Dr. Lenzi is a member of IEEE, the Robotics and Automation Society (RAS), and the Engineering in Medicine and Biology Society (EMBS). He has co-authored more than 50 peer-reviewed scientific publications, three book chapters, and 9 patents. He serves as Associate Editor for IEEE Robotics and Automation Letters, the International Conferences on Rehabilitation Robotics (ICORR), and Biomedical Robotics and Biomechatronics (BIOROB). 

Professor Lenzi is one of many faculty members in the College of Engineering who are working on exciting biomedical and clinically related research projects within the Bionic Engineering Lab. “Rather than focusing on the impaired biological function and trying to imitate its mechanics with a non-biological device,” he said, “our research explores non-biomimetic solutions that can build upon the residual, non-impaired abilities of a person while leveraging on the strengths of artificial technologies such as mechanism, sensors, and feedback control.”

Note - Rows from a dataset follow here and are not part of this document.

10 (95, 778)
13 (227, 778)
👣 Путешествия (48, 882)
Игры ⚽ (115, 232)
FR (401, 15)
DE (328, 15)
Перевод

Dr. Lenzi’s main research interests include robotics, mechatronics, and rehabilitation medicine with a major emphasis on the design and control of wearable robots for human assistance and rehabilitation. Functioning as the head of the Utah Bionic Leg project with a team at the Bionic Engineering Lab, Lenzi developed an amputee powered prosthesis. The world’s first truly bionic leg uses innovative sensors to determine the user’s intended movements. Real-time input in the prosthetic’s computer processor adapts to the user’s movement, accounting for variability in steps and detecting small differences in the environment by controlling the prosthetic joints. Instead of having to go around obstacles, above-the-knee amputees can cross various obstacles and walk their preferred speed with the assistance of the bionic leg. Essentially, Lenzi and his team created a leg that can think on its own.

Additionally, Lenzi takes interest outside the lab in spending time with his wife and two daughters, playing soccer, riding his Ducati, and playing his Les Paul Studio.